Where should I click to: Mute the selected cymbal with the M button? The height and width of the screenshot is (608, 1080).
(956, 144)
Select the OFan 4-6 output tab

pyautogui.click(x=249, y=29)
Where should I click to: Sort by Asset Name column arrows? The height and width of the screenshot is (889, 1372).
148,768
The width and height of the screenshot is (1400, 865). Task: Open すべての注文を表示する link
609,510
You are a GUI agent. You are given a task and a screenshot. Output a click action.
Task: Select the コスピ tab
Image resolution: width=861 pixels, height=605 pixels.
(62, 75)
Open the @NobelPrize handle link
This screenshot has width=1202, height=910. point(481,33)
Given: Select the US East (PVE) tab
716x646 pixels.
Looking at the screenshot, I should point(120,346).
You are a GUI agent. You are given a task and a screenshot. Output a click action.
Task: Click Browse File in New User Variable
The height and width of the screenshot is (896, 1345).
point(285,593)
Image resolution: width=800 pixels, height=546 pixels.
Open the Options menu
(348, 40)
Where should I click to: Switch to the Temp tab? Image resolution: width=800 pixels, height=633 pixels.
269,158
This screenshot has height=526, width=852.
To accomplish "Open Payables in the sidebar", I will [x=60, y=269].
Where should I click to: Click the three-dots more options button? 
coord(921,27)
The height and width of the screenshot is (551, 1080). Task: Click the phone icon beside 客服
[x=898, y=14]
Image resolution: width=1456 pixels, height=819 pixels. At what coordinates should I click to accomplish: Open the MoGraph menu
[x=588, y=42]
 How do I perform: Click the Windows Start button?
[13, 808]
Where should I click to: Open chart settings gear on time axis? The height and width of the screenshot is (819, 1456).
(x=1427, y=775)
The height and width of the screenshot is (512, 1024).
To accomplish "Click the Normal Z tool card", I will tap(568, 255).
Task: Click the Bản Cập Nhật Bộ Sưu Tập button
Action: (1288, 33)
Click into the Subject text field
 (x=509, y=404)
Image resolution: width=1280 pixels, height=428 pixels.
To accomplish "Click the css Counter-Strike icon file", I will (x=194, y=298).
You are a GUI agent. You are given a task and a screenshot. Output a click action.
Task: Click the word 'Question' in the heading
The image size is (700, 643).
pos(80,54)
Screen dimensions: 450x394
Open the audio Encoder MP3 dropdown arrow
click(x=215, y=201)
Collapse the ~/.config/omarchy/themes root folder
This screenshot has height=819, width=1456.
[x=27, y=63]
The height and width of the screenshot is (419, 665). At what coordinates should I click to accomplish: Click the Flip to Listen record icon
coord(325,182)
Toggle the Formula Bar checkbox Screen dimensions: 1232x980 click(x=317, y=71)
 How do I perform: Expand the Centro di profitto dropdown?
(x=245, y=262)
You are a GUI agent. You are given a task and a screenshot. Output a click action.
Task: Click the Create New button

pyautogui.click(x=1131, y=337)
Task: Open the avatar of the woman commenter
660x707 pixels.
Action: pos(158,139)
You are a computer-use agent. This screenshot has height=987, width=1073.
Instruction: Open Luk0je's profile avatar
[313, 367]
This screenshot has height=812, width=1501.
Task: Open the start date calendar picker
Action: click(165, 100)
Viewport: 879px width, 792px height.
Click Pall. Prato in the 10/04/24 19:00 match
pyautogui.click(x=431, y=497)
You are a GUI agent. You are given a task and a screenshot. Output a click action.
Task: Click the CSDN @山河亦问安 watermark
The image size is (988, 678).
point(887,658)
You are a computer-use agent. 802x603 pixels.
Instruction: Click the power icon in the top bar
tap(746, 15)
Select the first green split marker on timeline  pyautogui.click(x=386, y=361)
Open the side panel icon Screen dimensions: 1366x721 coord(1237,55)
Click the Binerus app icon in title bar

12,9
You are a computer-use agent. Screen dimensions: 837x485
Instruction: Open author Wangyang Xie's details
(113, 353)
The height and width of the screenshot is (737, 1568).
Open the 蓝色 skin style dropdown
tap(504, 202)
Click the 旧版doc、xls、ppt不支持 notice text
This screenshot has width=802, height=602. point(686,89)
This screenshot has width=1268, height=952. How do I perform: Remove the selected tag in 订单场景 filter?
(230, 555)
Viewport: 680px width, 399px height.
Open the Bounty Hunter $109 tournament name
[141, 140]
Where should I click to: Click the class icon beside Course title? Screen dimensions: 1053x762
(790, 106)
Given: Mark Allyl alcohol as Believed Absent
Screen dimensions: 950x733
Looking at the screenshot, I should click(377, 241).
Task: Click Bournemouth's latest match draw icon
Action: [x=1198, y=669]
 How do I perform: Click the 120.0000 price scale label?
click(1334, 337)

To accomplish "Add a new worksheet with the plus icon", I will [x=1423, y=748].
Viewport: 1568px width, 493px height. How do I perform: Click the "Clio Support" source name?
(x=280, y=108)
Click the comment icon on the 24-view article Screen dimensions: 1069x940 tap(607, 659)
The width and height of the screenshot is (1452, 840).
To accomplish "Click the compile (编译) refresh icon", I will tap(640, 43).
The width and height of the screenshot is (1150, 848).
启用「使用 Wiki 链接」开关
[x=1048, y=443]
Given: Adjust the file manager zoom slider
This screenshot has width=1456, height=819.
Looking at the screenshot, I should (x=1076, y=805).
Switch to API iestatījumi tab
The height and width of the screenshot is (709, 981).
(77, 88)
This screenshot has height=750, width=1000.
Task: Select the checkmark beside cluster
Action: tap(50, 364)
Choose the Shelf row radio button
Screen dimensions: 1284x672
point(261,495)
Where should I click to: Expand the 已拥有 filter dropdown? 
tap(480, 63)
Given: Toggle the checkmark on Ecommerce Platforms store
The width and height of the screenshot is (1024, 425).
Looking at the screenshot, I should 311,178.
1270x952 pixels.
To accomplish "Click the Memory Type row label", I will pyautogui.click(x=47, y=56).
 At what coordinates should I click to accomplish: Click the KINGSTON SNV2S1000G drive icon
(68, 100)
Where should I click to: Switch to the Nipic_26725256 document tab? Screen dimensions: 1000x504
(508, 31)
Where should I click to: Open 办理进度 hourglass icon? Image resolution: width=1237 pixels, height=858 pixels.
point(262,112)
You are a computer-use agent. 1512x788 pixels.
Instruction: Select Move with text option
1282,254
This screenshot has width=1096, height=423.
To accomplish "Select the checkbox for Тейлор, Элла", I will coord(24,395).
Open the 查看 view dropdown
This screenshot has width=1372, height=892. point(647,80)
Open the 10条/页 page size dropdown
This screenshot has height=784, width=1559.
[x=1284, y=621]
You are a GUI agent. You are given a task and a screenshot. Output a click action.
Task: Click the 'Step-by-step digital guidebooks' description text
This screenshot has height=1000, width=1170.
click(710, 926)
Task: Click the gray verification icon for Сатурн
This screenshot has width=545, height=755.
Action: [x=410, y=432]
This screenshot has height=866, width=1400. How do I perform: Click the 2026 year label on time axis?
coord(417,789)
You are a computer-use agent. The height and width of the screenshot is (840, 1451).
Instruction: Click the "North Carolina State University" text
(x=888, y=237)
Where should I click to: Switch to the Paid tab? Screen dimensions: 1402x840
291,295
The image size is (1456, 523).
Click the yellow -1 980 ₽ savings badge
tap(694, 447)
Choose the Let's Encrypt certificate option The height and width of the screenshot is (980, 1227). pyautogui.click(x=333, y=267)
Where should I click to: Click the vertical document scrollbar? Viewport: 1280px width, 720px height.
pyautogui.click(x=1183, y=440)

> _Aim of the exercise_: Copy these records line for line, without changing anything.

> _Output for this task_:
Where should I click to: Mute the selected cymbal with the M button? The height and width of the screenshot is (608, 1080).
(956, 144)
Select the OFan 4-6 output tab

pyautogui.click(x=249, y=29)
Where should I click to: Sort by Asset Name column arrows? The height and width of the screenshot is (889, 1372).
148,768
The width and height of the screenshot is (1400, 865). Task: Open すべての注文を表示する link
609,510
You are a GUI agent. You are given a task and a screenshot. Output a click action.
Task: Select the コスピ tab
Image resolution: width=861 pixels, height=605 pixels.
(62, 75)
Open the @NobelPrize handle link
This screenshot has width=1202, height=910. point(481,33)
Given: Select the US East (PVE) tab
716x646 pixels.
Looking at the screenshot, I should point(120,346).
You are a GUI agent. You are given a task and a screenshot. Output a click action.
Task: Click Browse File in New User Variable
The height and width of the screenshot is (896, 1345).
point(285,593)
Image resolution: width=800 pixels, height=546 pixels.
Open the Options menu
(348, 40)
Where should I click to: Switch to the Temp tab? Image resolution: width=800 pixels, height=633 pixels.
269,158
This screenshot has height=526, width=852.
To accomplish "Open Payables in the sidebar", I will [x=60, y=269].
Where should I click to: Click the three-dots more options button? 
coord(921,27)
The height and width of the screenshot is (551, 1080). Task: Click the phone icon beside 客服
[x=898, y=14]
Image resolution: width=1456 pixels, height=819 pixels. At what coordinates should I click to accomplish: Open the MoGraph menu
[x=588, y=42]
 How do I perform: Click the Windows Start button?
[13, 808]
Where should I click to: Open chart settings gear on time axis? The height and width of the screenshot is (819, 1456).
(x=1427, y=775)
The height and width of the screenshot is (512, 1024).
To accomplish "Click the Normal Z tool card", I will tap(568, 255).
Task: Click the Bản Cập Nhật Bộ Sưu Tập button
Action: (1288, 33)
Click into the Subject text field
 (x=509, y=404)
Image resolution: width=1280 pixels, height=428 pixels.
To accomplish "Click the css Counter-Strike icon file", I will (x=194, y=298).
You are a GUI agent. You are given a task and a screenshot. Output a click action.
Task: Click the word 'Question' in the heading
The image size is (700, 643).
pos(80,54)
Screen dimensions: 450x394
Open the audio Encoder MP3 dropdown arrow
click(x=215, y=201)
Collapse the ~/.config/omarchy/themes root folder
This screenshot has height=819, width=1456.
[x=27, y=63]
The height and width of the screenshot is (419, 665). At what coordinates should I click to accomplish: Click the Flip to Listen record icon
coord(325,182)
Toggle the Formula Bar checkbox Screen dimensions: 1232x980 click(x=317, y=71)
 How do I perform: Expand the Centro di profitto dropdown?
(x=245, y=262)
You are a GUI agent. You are given a task and a screenshot. Output a click action.
Task: Click the Create New button

pyautogui.click(x=1131, y=337)
Task: Open the avatar of the woman commenter
660x707 pixels.
Action: pos(158,139)
You are a computer-use agent. This screenshot has height=987, width=1073.
Instruction: Open Luk0je's profile avatar
[313, 367]
This screenshot has height=812, width=1501.
Task: Open the start date calendar picker
Action: click(165, 100)
Viewport: 879px width, 792px height.
Click Pall. Prato in the 10/04/24 19:00 match
pyautogui.click(x=431, y=497)
You are a GUI agent. You are given a task and a screenshot. Output a click action.
Task: Click the CSDN @山河亦问安 watermark
The image size is (988, 678).
point(887,658)
You are a computer-use agent. 802x603 pixels.
Instruction: Click the power icon in the top bar
tap(746, 15)
Select the first green split marker on timeline  pyautogui.click(x=386, y=361)
Open the side panel icon Screen dimensions: 1366x721 coord(1237,55)
Click the Binerus app icon in title bar

12,9
You are a computer-use agent. Screen dimensions: 837x485
Instruction: Open author Wangyang Xie's details
(113, 353)
The height and width of the screenshot is (737, 1568).
Open the 蓝色 skin style dropdown
tap(504, 202)
Click the 旧版doc、xls、ppt不支持 notice text
This screenshot has width=802, height=602. point(686,89)
This screenshot has width=1268, height=952. How do I perform: Remove the selected tag in 订单场景 filter?
(230, 555)
Viewport: 680px width, 399px height.
Open the Bounty Hunter $109 tournament name
[141, 140]
Where should I click to: Click the class icon beside Course title? Screen dimensions: 1053x762
(790, 106)
Given: Mark Allyl alcohol as Believed Absent
Screen dimensions: 950x733
Looking at the screenshot, I should click(377, 241).
Task: Click Bournemouth's latest match draw icon
Action: [x=1198, y=669]
 How do I perform: Click the 120.0000 price scale label?
click(1334, 337)

To accomplish "Add a new worksheet with the plus icon", I will [x=1423, y=748].
Viewport: 1568px width, 493px height. How do I perform: Click the "Clio Support" source name?
(x=280, y=108)
Click the comment icon on the 24-view article Screen dimensions: 1069x940 tap(607, 659)
The width and height of the screenshot is (1452, 840).
To accomplish "Click the compile (编译) refresh icon", I will tap(640, 43).
The width and height of the screenshot is (1150, 848).
启用「使用 Wiki 链接」开关
[x=1048, y=443]
Given: Adjust the file manager zoom slider
This screenshot has width=1456, height=819.
Looking at the screenshot, I should (x=1076, y=805).
Switch to API iestatījumi tab
The height and width of the screenshot is (709, 981).
(77, 88)
This screenshot has height=750, width=1000.
Task: Select the checkmark beside cluster
Action: tap(50, 364)
Choose the Shelf row radio button
Screen dimensions: 1284x672
point(261,495)
Where should I click to: Expand the 已拥有 filter dropdown? 
tap(480, 63)
Given: Toggle the checkmark on Ecommerce Platforms store
The width and height of the screenshot is (1024, 425).
Looking at the screenshot, I should 311,178.
1270x952 pixels.
To accomplish "Click the Memory Type row label", I will pyautogui.click(x=47, y=56).
 At what coordinates should I click to accomplish: Click the KINGSTON SNV2S1000G drive icon
(68, 100)
Where should I click to: Switch to the Nipic_26725256 document tab? Screen dimensions: 1000x504
(508, 31)
Where should I click to: Open 办理进度 hourglass icon? Image resolution: width=1237 pixels, height=858 pixels.
point(262,112)
You are a computer-use agent. 1512x788 pixels.
Instruction: Select Move with text option
1282,254
This screenshot has width=1096, height=423.
To accomplish "Select the checkbox for Тейлор, Элла", I will coord(24,395).
Open the 查看 view dropdown
This screenshot has width=1372, height=892. point(647,80)
Open the 10条/页 page size dropdown
This screenshot has height=784, width=1559.
[x=1284, y=621]
You are a GUI agent. You are given a task and a screenshot. Output a click action.
Task: Click the 'Step-by-step digital guidebooks' description text
This screenshot has height=1000, width=1170.
click(710, 926)
Task: Click the gray verification icon for Сатурн
This screenshot has width=545, height=755.
Action: [x=410, y=432]
This screenshot has height=866, width=1400. How do I perform: Click the 2026 year label on time axis?
coord(417,789)
You are a computer-use agent. The height and width of the screenshot is (840, 1451).
Instruction: Click the "North Carolina State University" text
(x=888, y=237)
Where should I click to: Switch to the Paid tab? Screen dimensions: 1402x840
291,295
The image size is (1456, 523).
Click the yellow -1 980 ₽ savings badge
tap(694, 447)
Choose the Let's Encrypt certificate option The height and width of the screenshot is (980, 1227). pyautogui.click(x=333, y=267)
Where should I click to: Click the vertical document scrollbar? Viewport: 1280px width, 720px height.
pyautogui.click(x=1183, y=440)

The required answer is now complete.